EXTRACTED INFORMATION:
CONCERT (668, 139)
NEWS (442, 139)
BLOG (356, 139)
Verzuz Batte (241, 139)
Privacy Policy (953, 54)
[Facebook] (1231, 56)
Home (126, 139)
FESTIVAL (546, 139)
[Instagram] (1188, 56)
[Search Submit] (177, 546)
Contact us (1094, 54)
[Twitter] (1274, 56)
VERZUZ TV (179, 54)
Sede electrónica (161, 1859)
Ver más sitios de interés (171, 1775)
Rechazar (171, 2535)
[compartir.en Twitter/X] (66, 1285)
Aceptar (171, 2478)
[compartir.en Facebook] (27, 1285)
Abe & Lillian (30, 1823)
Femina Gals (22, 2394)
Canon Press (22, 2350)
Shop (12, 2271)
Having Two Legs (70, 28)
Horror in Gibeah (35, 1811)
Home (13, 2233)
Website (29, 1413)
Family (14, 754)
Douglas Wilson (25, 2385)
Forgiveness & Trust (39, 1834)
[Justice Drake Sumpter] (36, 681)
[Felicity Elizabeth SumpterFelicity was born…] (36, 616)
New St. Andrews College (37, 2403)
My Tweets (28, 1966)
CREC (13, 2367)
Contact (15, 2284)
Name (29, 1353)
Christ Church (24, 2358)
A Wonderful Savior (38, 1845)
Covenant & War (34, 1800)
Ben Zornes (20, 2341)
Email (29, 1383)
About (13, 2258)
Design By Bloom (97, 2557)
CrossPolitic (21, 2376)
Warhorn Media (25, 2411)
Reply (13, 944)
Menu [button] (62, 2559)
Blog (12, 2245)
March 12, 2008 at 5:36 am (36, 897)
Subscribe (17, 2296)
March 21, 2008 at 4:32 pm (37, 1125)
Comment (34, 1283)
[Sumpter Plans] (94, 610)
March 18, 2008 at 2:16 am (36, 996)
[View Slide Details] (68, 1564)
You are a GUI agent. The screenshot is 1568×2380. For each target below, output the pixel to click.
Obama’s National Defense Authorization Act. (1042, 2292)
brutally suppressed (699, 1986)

EXERCISE:
Your task is to retype all of the records exactly.

WRITTEN RESPONSE:
CONCERT (668, 139)
NEWS (442, 139)
BLOG (356, 139)
Verzuz Batte (241, 139)
Privacy Policy (953, 54)
[Facebook] (1231, 56)
Home (126, 139)
FESTIVAL (546, 139)
[Instagram] (1188, 56)
[Search Submit] (177, 546)
Contact us (1094, 54)
[Twitter] (1274, 56)
VERZUZ TV (179, 54)
Sede electrónica (161, 1859)
Ver más sitios de interés (171, 1775)
Rechazar (171, 2535)
[compartir.en Twitter/X] (66, 1285)
Aceptar (171, 2478)
[compartir.en Facebook] (27, 1285)
Abe & Lillian (30, 1823)
Femina Gals (22, 2394)
Canon Press (22, 2350)
Shop (12, 2271)
Having Two Legs (70, 28)
Horror in Gibeah (35, 1811)
Home (13, 2233)
Website (29, 1413)
Family (14, 754)
Douglas Wilson (25, 2385)
Forgiveness & Trust (39, 1834)
[Justice Drake Sumpter] (36, 681)
[Felicity Elizabeth SumpterFelicity was born…] (36, 616)
New St. Andrews College (37, 2403)
My Tweets (28, 1966)
CREC (13, 2367)
Contact (15, 2284)
Name (29, 1353)
Christ Church (24, 2358)
A Wonderful Savior (38, 1845)
Covenant & War (34, 1800)
Ben Zornes (20, 2341)
Email (29, 1383)
About (13, 2258)
Design By Bloom (97, 2557)
CrossPolitic (21, 2376)
Warhorn Media (25, 2411)
Reply (13, 944)
Menu [button] (62, 2559)
Blog (12, 2245)
March 12, 2008 at 5:36 am (36, 897)
Subscribe (17, 2296)
March 21, 2008 at 4:32 pm (37, 1125)
Comment (34, 1283)
[Sumpter Plans] (94, 610)
March 18, 2008 at 2:16 am (36, 996)
[View Slide Details] (68, 1564)
You are a GUI agent. The screenshot is 1568×2380. For each target below, output the pixel to click.
Obama’s National Defense Authorization Act. (1042, 2292)
brutally suppressed (699, 1986)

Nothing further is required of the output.